A sostenere il dato l’andamento della cassa in deroga, che risulta pressoché triplicata essendo passata dai 12,1 milioni di ore di agosto 2009 ai 35,5 milioni dell’agosto di quest’anno. A comunicarlo è l’Inps che in un comunicato diffuso oggi ha reso pubblici i dati sull’andamento della Cig in questo scorcio di 2010. Apprendiamo così che in totale, nei primi otto mesi del 2010, sono state autorizzate ben 826,4 milioni di ore di cig con un incremento fortissimo rispetto al medesimo periodo dell’anno precedente (+60,5% rispetto a gennaio-agosto del 2009), con la componente rappresentata dalla cig in deroga che raggiunge quasi il 25% del totale con 224,5 milioni di ore e che lo scorso anno pesava invece per meno del 10% sul totale.Come tutti gli anni anche nel corso del 2010 le richieste di cig si sono ridotte rispetto al mese di luglio in conseguenza, come spiega l’Inps, della stagionalita’ delle attivita’ economiche .

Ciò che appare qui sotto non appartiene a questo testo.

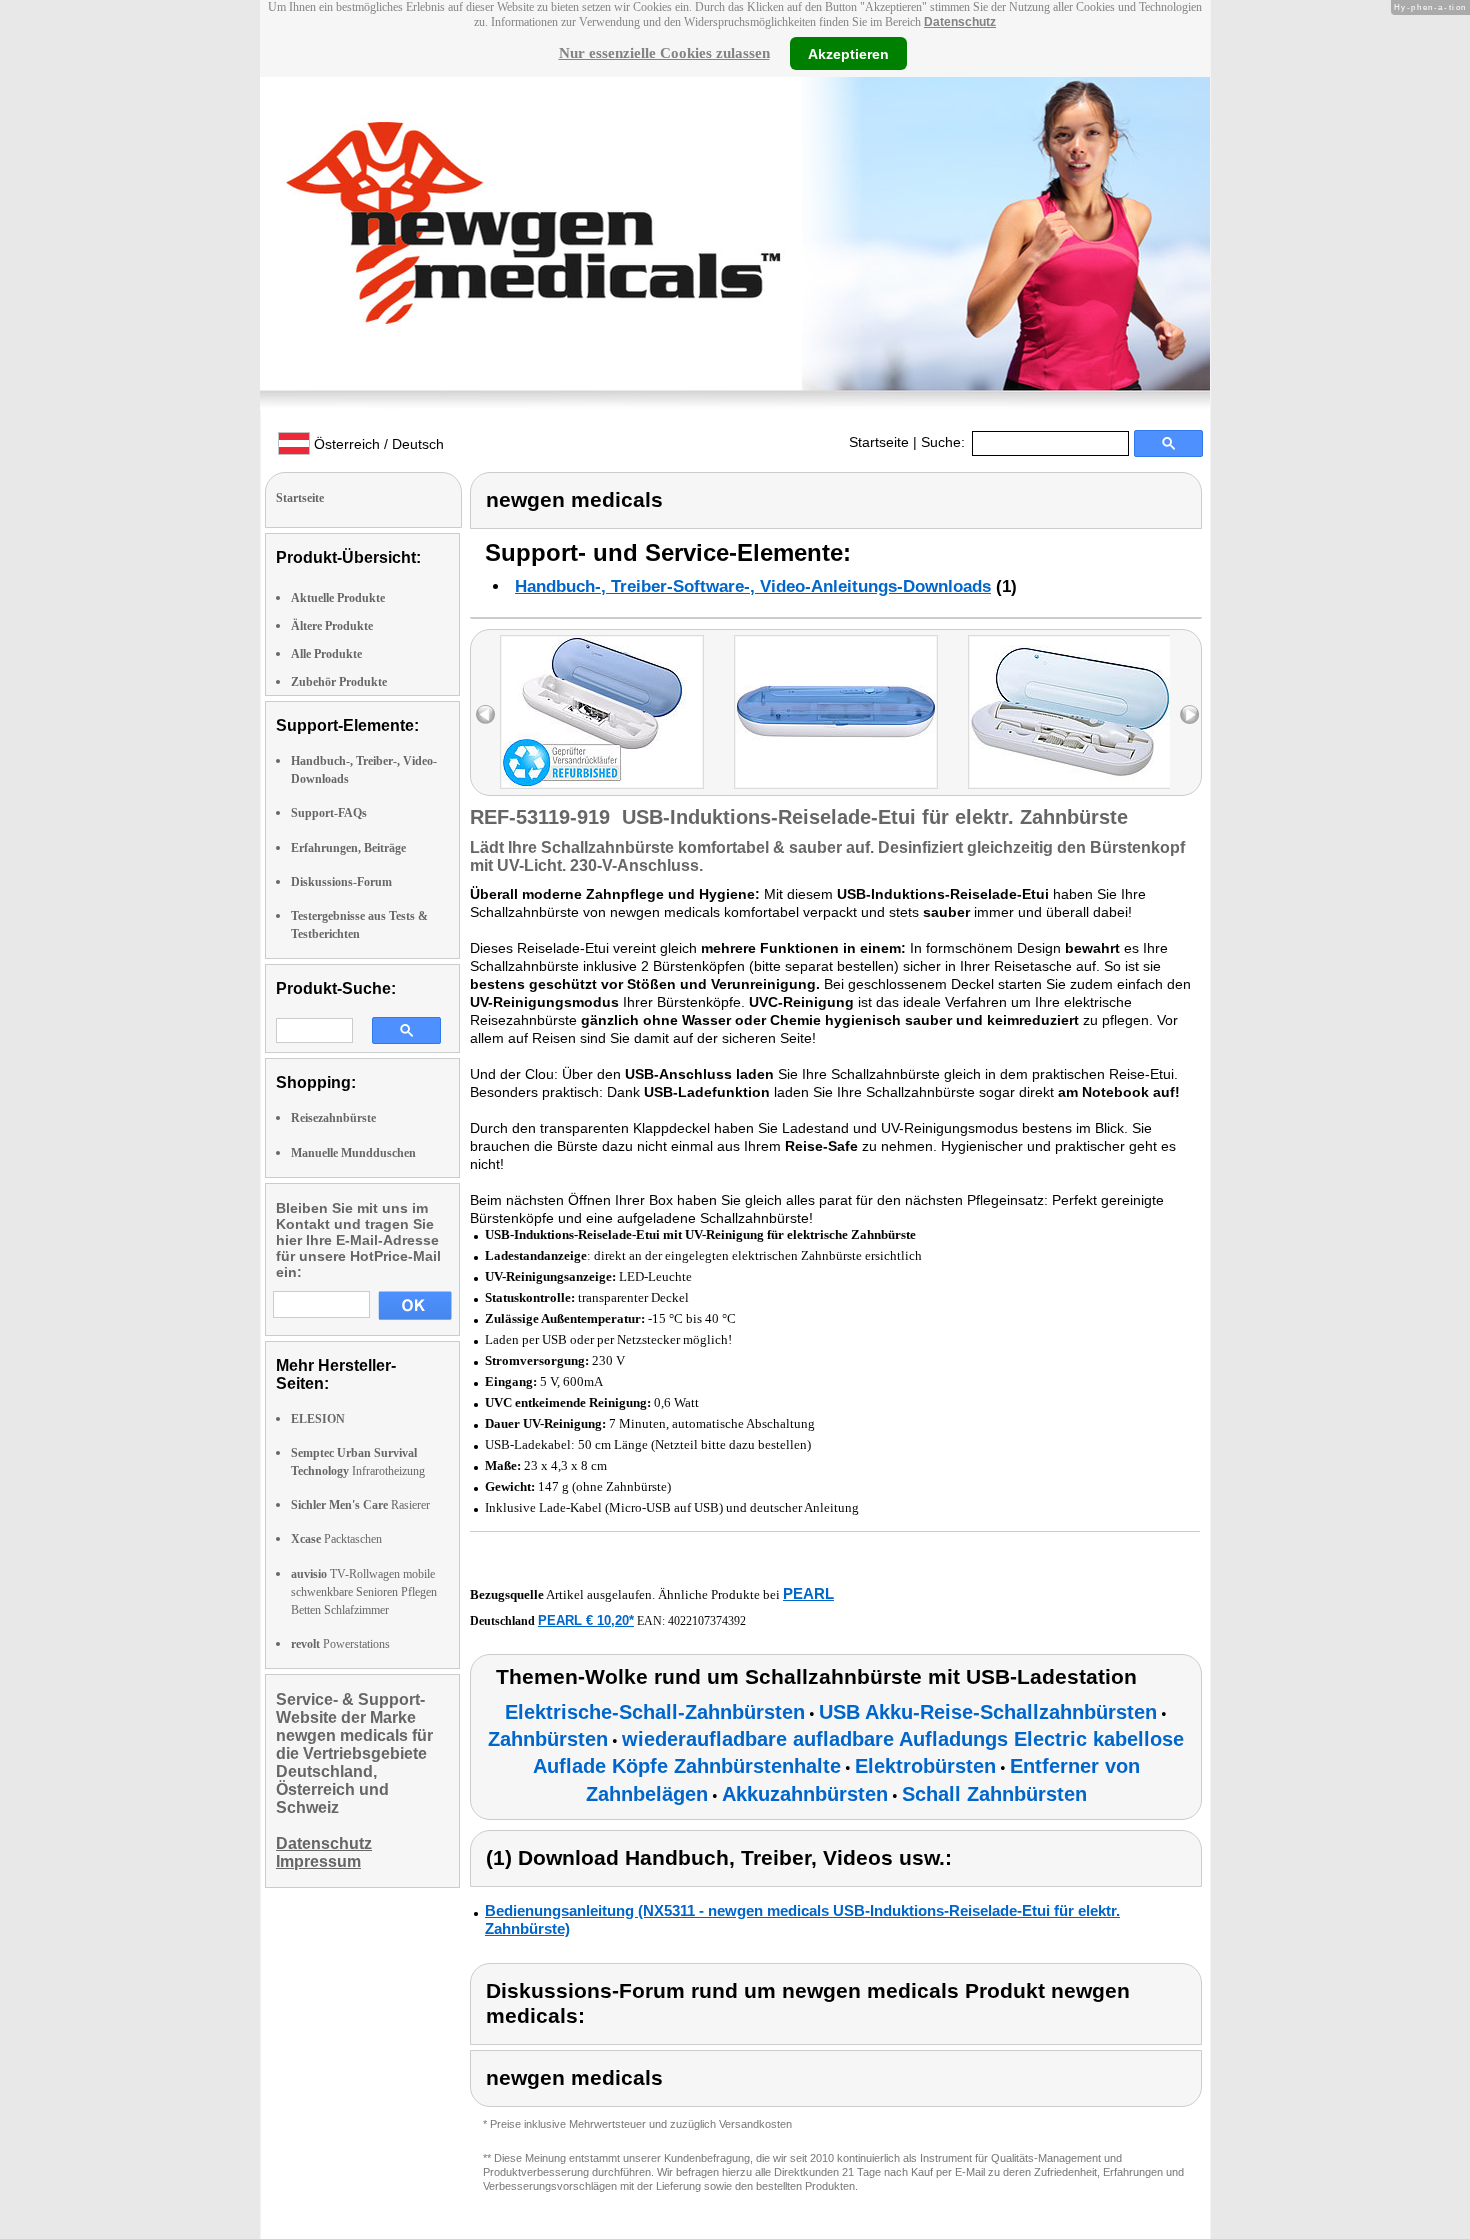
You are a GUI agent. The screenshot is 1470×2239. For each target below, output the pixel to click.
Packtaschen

In particolare per il mese di agosto 2010 sono state complessivamente autorizzate 76,6 milioni di ore di cig: quasi la meta’ (35,5 milioni) sono state quelle richieste in deroga (cigd), che crescono rispetto al mese di luglio (+5,8%). Si è quindi avuta una crescita di oltre il 40 %.rispetto al dato dell’agosto 2009 quando si erano registrate 54,6 milioni di ore complessive di cig.
E mentre da Seul il governatore della Banca di Italia, Mario Draghi, impegnato in una riunione del Financial Stability Board di cui è Presidente, annuncia con un certo ottimismo che la “ripresa si sta allargando, in Germania consumi e investimenti stanno crescendo.” annunciando che “la ripresa viene dalla Germania e si sta diffondendo nel resto d’Europa” i sindacati italiani sono preoccupati da dati così neri.

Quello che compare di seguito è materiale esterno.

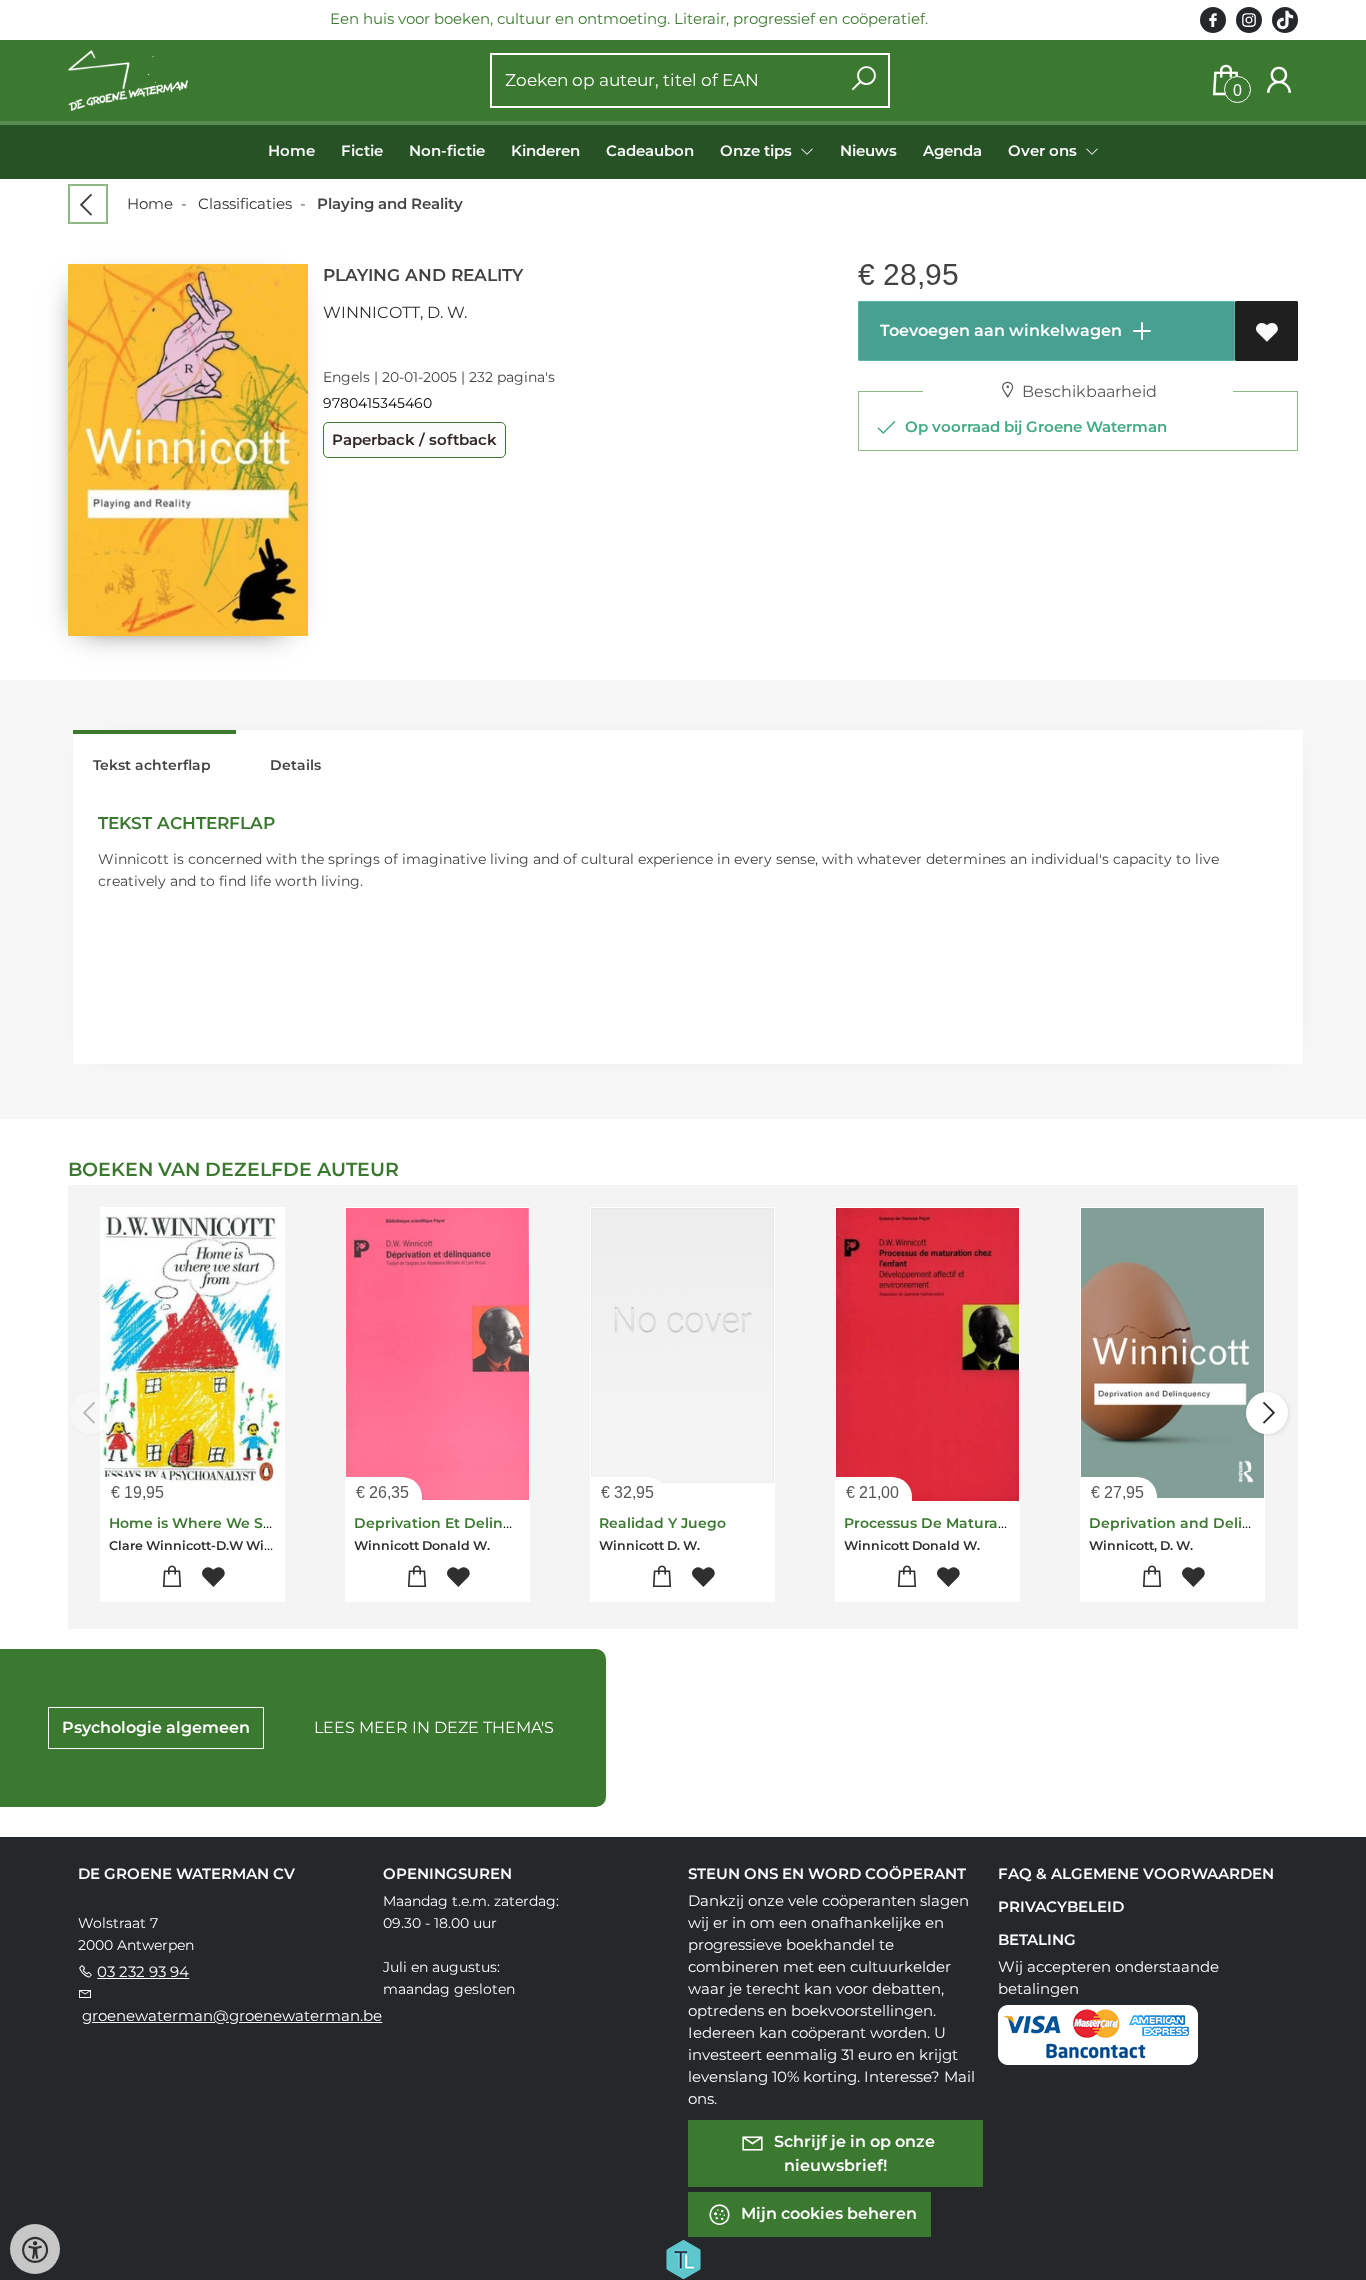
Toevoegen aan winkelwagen (999, 330)
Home (291, 150)
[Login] (1279, 80)
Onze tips (758, 150)
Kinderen (545, 150)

Fulvio Fammoni, segretario confederale della Cgil dichiara, anche in relazione all’invito lanciato dal Presidente Napolitano a contrastare la disoccupazione giovanile, “Ancora una volta Napolitano richiama la centralità del lavoro, dello sviluppo, e delle politiche industriali del nostro paese. Nella situazione di crisi attuale, all`indomani dei dati sull`occupazione che dipingono una situazione molto grave, il presidente della Repubblica manda un monito al quale non si può sfuggire. Questa deve essere la priorità di tutti”.

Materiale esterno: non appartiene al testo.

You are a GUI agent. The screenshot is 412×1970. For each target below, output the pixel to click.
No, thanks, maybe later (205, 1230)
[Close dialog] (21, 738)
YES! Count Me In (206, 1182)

Fammoni ha poi proseguito sollecitando il Governo ad “intervenire sulla cassa integrazione e dare certezze per il 2011. Si deve prolungare il periodo dell`indennità di disoccupazione. E` necessario trovare una soluzione per tutti quei giovani che sono esclusi dagli ammortizzatori sociali. Abbiamo sempre detto che la manovra economica non avrebbe risolto i problemi del paese e avrebbe avuto un effetto di carattere depressivo. Mi sembra che i dati confermino queste previsioni. Abbiamo bisogno di non perdere lavoro e di non chiudere imprese. Vanno tutelati i lavoratori e allo stesso tempo va rilanciato lo sviluppo. Nei due casi le chiavi principali d`azione sono in mano al governo. Uno degli strumenti fondamentali è quello del fisco, come elemento di sviluppo per far ripartire i consumi e quindi la produzione”.
Il segretario confederale della CGIL, ricordando i recenti dati sulla disoccupazione giovanile, che è al 26,8 per cento, e sulla quota di cittadini inattivi, ovvero esclusi dai processi formativi e che hanno ormai rinunciato a cercare lavoro che ha fatto segnare il 37,8 per cento, ha poi concluso che : “Non è vero che stiamo meglio di altri paesi europei, come dice il ministro del Lavoro – serve soltanto a giustificare quello che non viene fatto. In Italia abbiamo un tasso di occupazione più basso di dieci punti rispetto al resto d`Europa. Ci sono gli inattivi, persone che smettono di cercare lavoro perché scoraggiate, che continuano ad aumentare. Abbiamo il tasso più alto d`Europa di disoccupazione giovanile: non solo un giovane su quattro non lavora, ma quelli che lavorano sono quasi tutti precari, con stipendi bassi e nessuna tutela”.